Memorials

By Dr. Jim Ferguson

My stories always find me, eventually. However, this week’s inspiration surprised me. I don’t mean to be disrespectful of our military, but this Memorial Day essay has a slightly different focus. I just hope everyone used the holiday weekend to remember those who made and make our freedom possible.

For many years my homage to our military heroes was to watch the WWII drama Saving Private Ryan and remember that “Freedom is not free.” This quote comes from a friend’s military father and is carved into the stone of the Korean War Memorial in Washington DC. All the memorials to our military heroes stir my soul, but for me the Korean Memorial is most evocative. Washington is a beautiful city. If it were not occupied by denizens of the swamp I would visit there more often.

In more recent years, my focus on Memorial Day has been to shake the hands of veterans or use email to thank them for their service. I have often lamented that I never served in the military. When I graduated from high school in 1969 we were at the end of the Vietnam War era and fewer troops were needed. I was in the military lottery and drew a high enough number that I was not needed and was able to continue my college education. I never burned my draft card or marched in protests and certainly never disrespected our country, the flag or a veteran of any stripe.

This week’s essay comes in a roundabout fashion because school is out and that’s when grandparents, who are on perpetual active duty, are deployed to care for and entertain “cute-ones.” Our Knoxville contingent is a seven and four year old who has far more energy than a 68-year-old seasoned citizen.

Our original thought was to go to Dollywood, but they have been there with their parents, and the prospect of roller coasters which take you upside down and jerk you to and fro was not high on my list. But we also knew that a hike in the mountains and a picnic would not be well received by our young charges. The solution? A morning riding on a ski lift up to the new Gatlinburg Sky Bridge, and after lunch, in the heat of the day, an afternoon at Ripley’s air-conditioned Aquarium.

Gatlinburg is eye candy for a seven and four-year-old, and to get there you pass through Pigeon Forge, a town like no other in our area. Seeing Pigeon Forge through the eyes of my grandchildren and walking the streets of Gatlinburg is very entertaining. Actually, I think the “People of Walmart” have all gone to Sevier County to partake of the many entertainment venues. My favorite vision was in Gatlinburg where I observed a woman drive her mobility scooter into the Earthquake simulator. I asked myself, what could possibly go wrong?

As we drive out of Knoxville, instead of counting buses or trucks in the usual road game, we counted American flags. However, by the time we got to Pigeon Forge we stopped at 100 and just appreciated seeing Old Glory festooned on innumerable establishments.

We used to have a small cabin near Pigeon Forge, but we sold the place because of the traffic and crowds and moved to Townsend’s “peaceful side of the mountain.” The cute-ones liked Pigeon Forge’s eye candy replete with King Kong hanging onto the side of a “skyscraper” and another building turned upside down. We drove on instead of playing miniature golf on a course which featured flying pigs on a merry-go-round turning high above.

* WORK TO DO *
- A) Reproduce the stretch of the Memorial Day essay from "As we drive" through "turning high above.", substituting "cottage" for "cabin".
- B) Extend the Memorial Day essay with further text that follows on from its final sentence.

* DATASET CONTENT *
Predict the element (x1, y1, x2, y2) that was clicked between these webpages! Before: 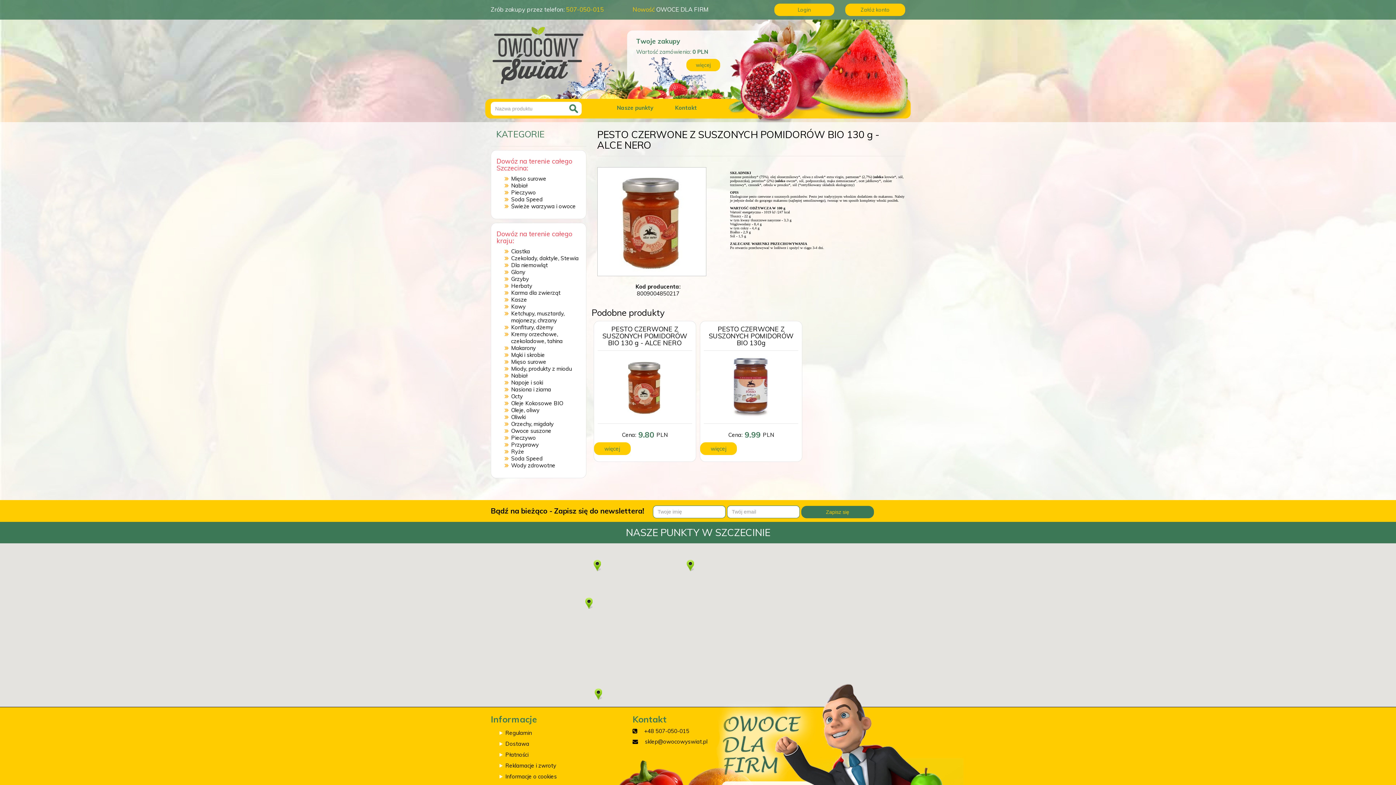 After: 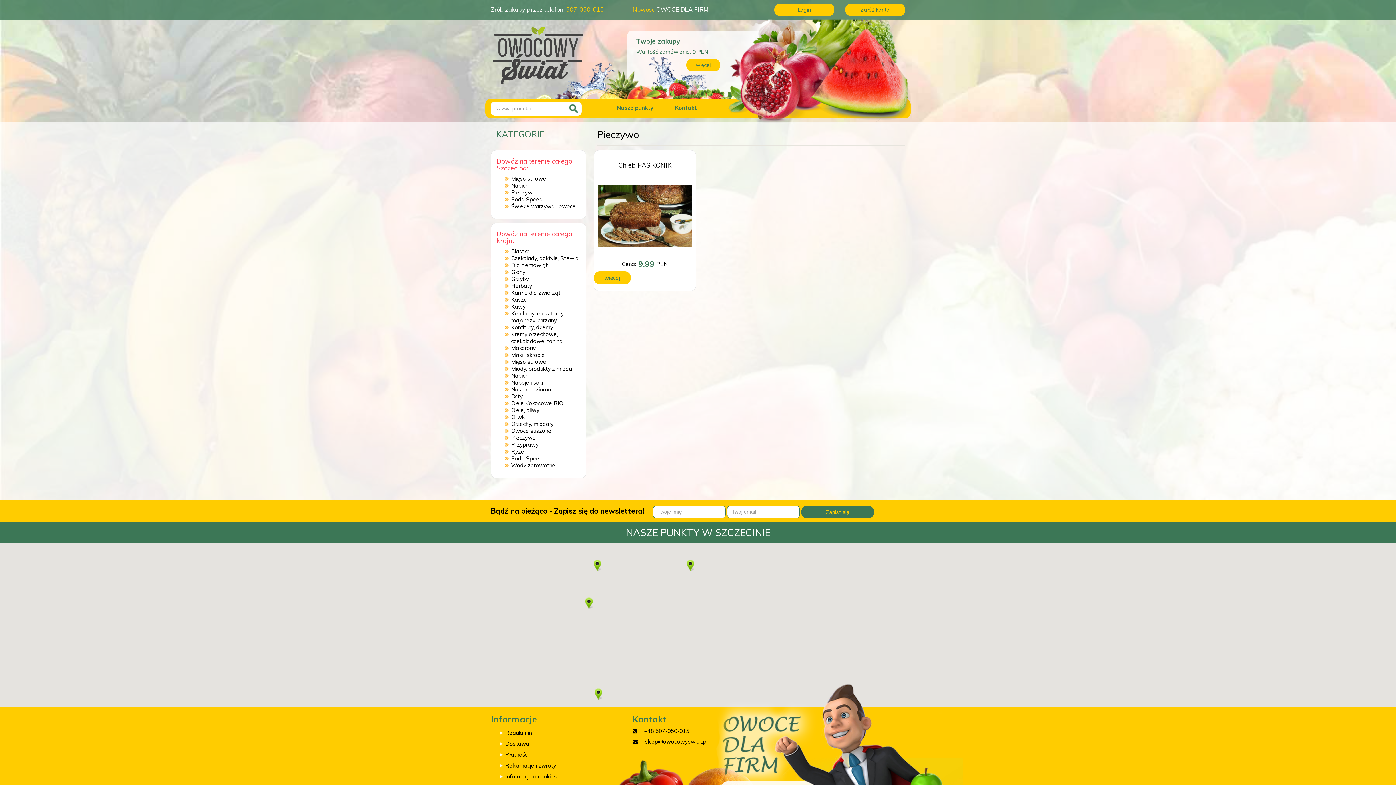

* THE RESPONSES *
- A)
As we drive out of Knoxville, instead of counting buses or trucks in the usual road game, we counted American flags. However, by the time we got to Pigeon Forge we stopped at 100 and just appreciated seeing Old Glory festooned on innumerable establishments.

We used to have a small cottage near Pigeon Forge, but we sold the place because of the traffic and crowds and moved to Townsend’s “peaceful side of the mountain.” The cute-ones liked Pigeon Forge’s eye candy replete with King Kong hanging onto the side of a “skyscraper” and another building turned upside down. We drove on instead of playing miniature golf on a course which featured flying pigs on a merry-go-round turning high above.

- B)
Mount LeConte rises impressively above Pigeon Forge. I’ve always been struck by the analogy of comparable elevation change and distance between Pigeon Forge and LeConte, and Jerusalem and Jericho. By rough calculation, LeConte is perhaps fourteen miles from Pigeon Forge and is 5000 feet above the Parkway. By comparison, Jerusalem is fourteen miles and 3000 feet above Jericho. You get some sense of what it was like to traverse that ancient road as depicted in Luke’s Gospel and the story of the Good Samaritan.

Since Becky and I are locals and prefer the more peaceful side of the mountain, we don’t often visit Gatlinburg. However, by my memory it hasn’t changed much in five decades. Perhaps the town’s effort to eschew go-kart racing venues is paying off. After all, there are plenty of these in Pigeon Forge. I don’t have much of a sweet tooth, so the ubiquitous candy stores don’t do a lot for me. But all of us love Krispy Kreme donuts. Gatlinburg doesn’t have a Krispy Kreme shop, but it has funnel cakes! And if it weren’t so hot and I wasn’t shepherding cute-ones, I’d be content to sit on a bench with a funnel cake and watch people.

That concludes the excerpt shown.